**Required action:**
Drop all images. Then write out each line below exactly as given.

**Exercise materials:**
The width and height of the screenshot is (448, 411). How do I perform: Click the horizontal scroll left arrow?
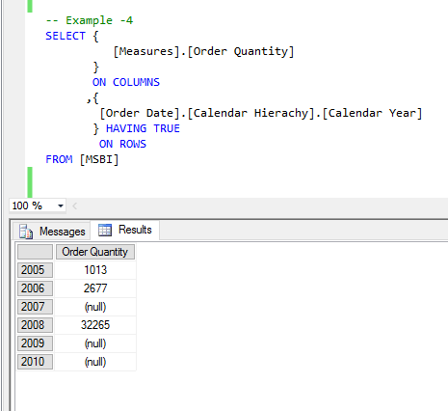click(x=74, y=206)
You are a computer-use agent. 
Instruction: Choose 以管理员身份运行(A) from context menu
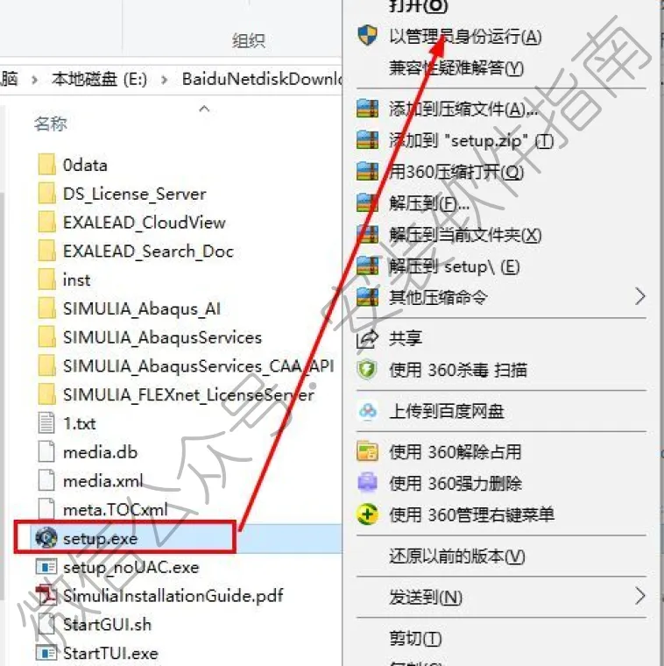[x=465, y=37]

**Result:**
The width and height of the screenshot is (448, 411). How do I perform: Click the horizontal scroll left arrow?
click(x=74, y=206)
You are a computer-use agent. 
Instruction: Choose 以管理员身份运行(A) from context menu
[x=465, y=37]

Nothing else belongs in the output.